Helen qui s'approprie Joy. Joy qui revit par Helen. L'idée pourrait paraître malsaine, déplacée et irrespectueuse envers le drame de cette disparition sans explications, ni retrouvailles heureuses. Mais bien au contraire, on est charmé par ce dédoublement troublant qui s'offre à nous et on se perd à notre tour peu à peu entre les deux identités: Helen porte dans tous les plans le blouson jaune, même lorsqu'elle ne participe pas à la reconstitution, Helen demande au petit ami de lui dire les mots qu'il aurait dit à Joy, Helen accepte de partager le canapé avec les parents désolés mais Helen reste tout de même Helen, décide de faire jour sur son passé et ses origines et finalement, quand on voit ce qu'elle affronte: un père parti après sa naissance, une mère qui l'a abandonnée... on comprend son investissement en Joy, on comprend que ce faux double de Joy, gauche et plus modeste, n'aide pas seulement les parents mais que Helen aussi y trouve une survie à sa solitude, une force pour affronter ses 18 ans, et donc la vérité, et donc la vie tout simplement.

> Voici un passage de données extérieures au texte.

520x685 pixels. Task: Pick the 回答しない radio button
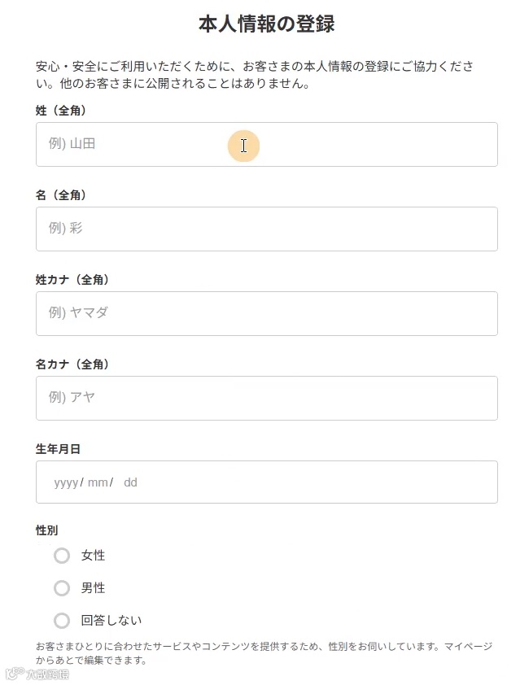(62, 621)
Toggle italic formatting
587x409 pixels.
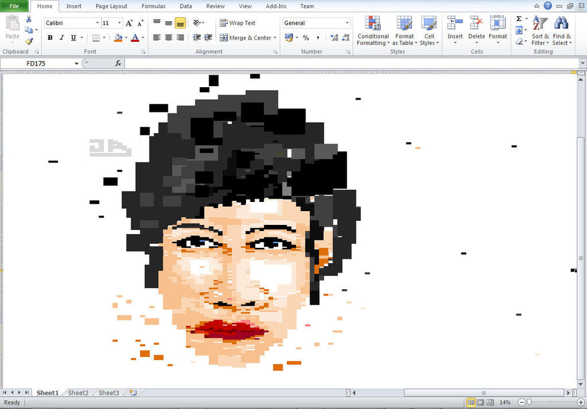(61, 37)
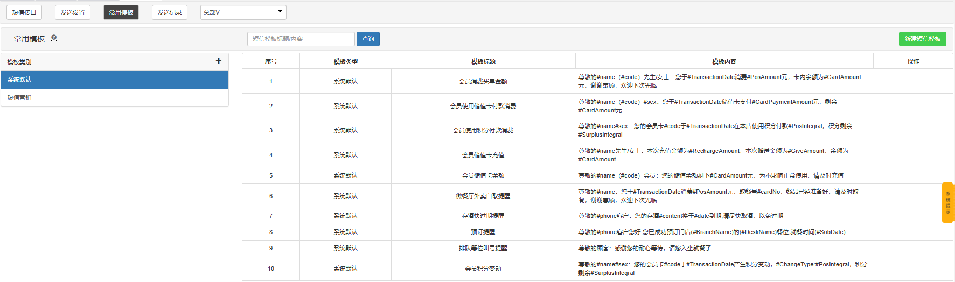Image resolution: width=955 pixels, height=282 pixels.
Task: Click the 模板类型 column header
Action: pyautogui.click(x=345, y=61)
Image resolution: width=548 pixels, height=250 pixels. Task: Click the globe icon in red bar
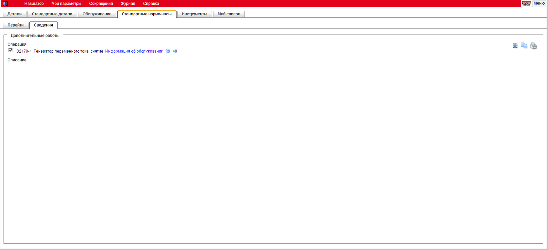pos(5,3)
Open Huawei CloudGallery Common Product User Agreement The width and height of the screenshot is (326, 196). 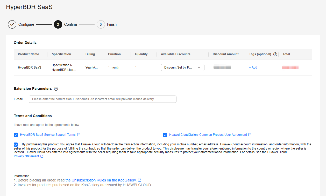[x=208, y=135]
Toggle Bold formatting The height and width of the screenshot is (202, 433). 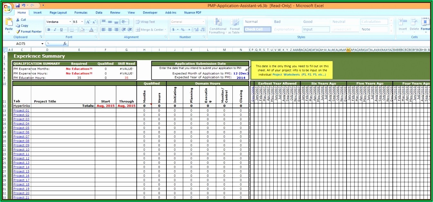tap(49, 30)
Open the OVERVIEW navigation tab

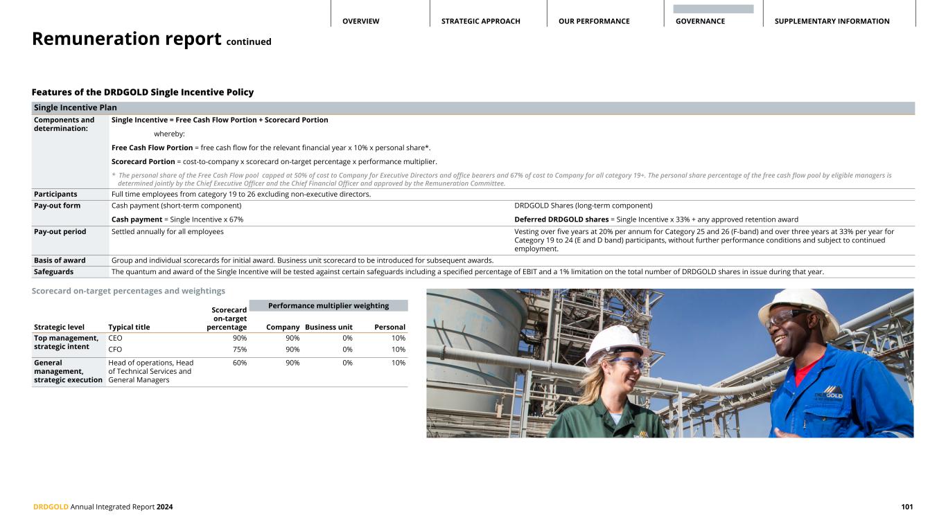(360, 21)
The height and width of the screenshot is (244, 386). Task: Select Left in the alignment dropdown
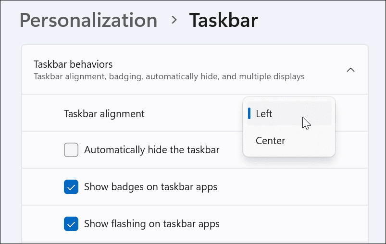pyautogui.click(x=264, y=114)

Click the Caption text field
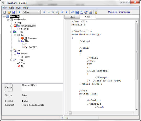point(42,87)
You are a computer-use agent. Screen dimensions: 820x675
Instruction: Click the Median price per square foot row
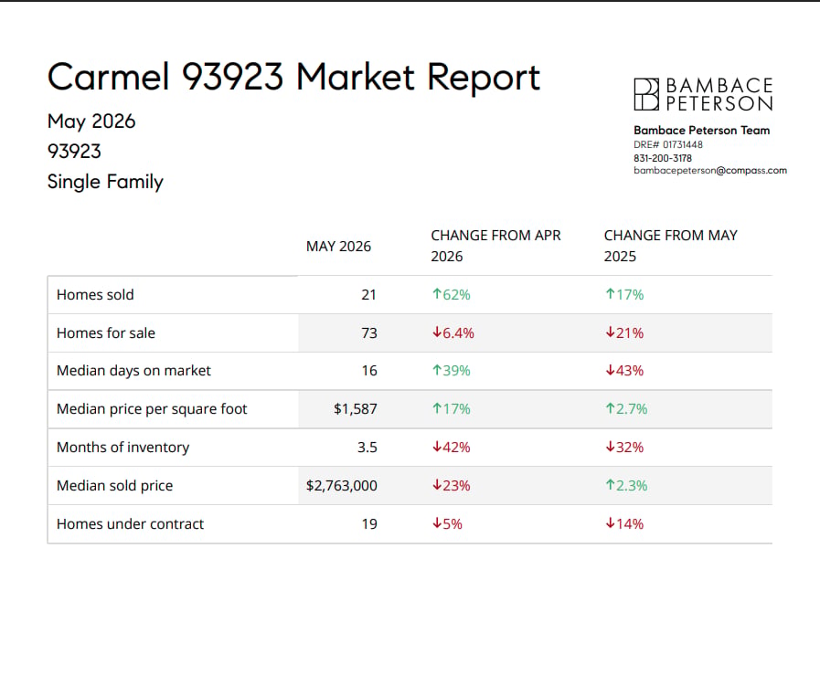410,409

Et d'ailleurs, Helen parle à Joy et on peut noter l'usage justifié et consistant de la voix off, et elle ne nie pas l'existence de celle-ci mais nous confie qu'elle pense que Joy va revenir quand elle sera plus forte et que les portes de chez elle restent ouvertes pour son retour. De même que les très nombreux et lents plans de Helen-Joy se promenant dans la forêt, s'allongeant au milieu des herbes et dans les feuilles, comme un corps caché qui referait surface, redonne de l'épaisseur au fantôme Joy et la rend plus présente que jamais, plus que dans la scène d'ouverture, où la caméra n'ose l'approcher et la filme de dos.
Helen est un film déroutant sur l'absence mais plus particulièrement sur le poids qu'entraîne l'absence de quelqu'un dans la vie de ses proches. La disparition en elle-même occupe deux courtes séquences comme la succession de gros plans sur les cartons numérotés des traces de Joy volatilisée. Mais tout le film, par un montage lent, contemplatif et une musique mystérieuse, est marqué par une lourdeur, une tension larvée, contenue mais qui emplit le cadre, les espaces vides, l'air pur, les scènes quotidiennes. Même la contre plongée récurrente des branches d'arbre qui dissimulent le ciel provoque un mélange de suffocation et de pureté céleste, mélange qui résume parfaitement la relation entre ces deux adolescentes qui ne se fréquentaient pas et qui se retrouvent liées par cette identité double qui permet à l'une de rester dans les mémoires et à l'autre de combler l'absence d'attention et de tendresse dont elle souffre depuis son enfance. On ne sait jamais si on bascule vers le malaise devant cette appropriation d'identité ou plutôt vers l'adhésion totale à cette fille audacieuse et qui n'a pas peur de se confronter à un fantôme à la vie dorée. On se laisse simplement bercer par la musique enivrante et habiter par cette sensation d'angoisse doucereuse.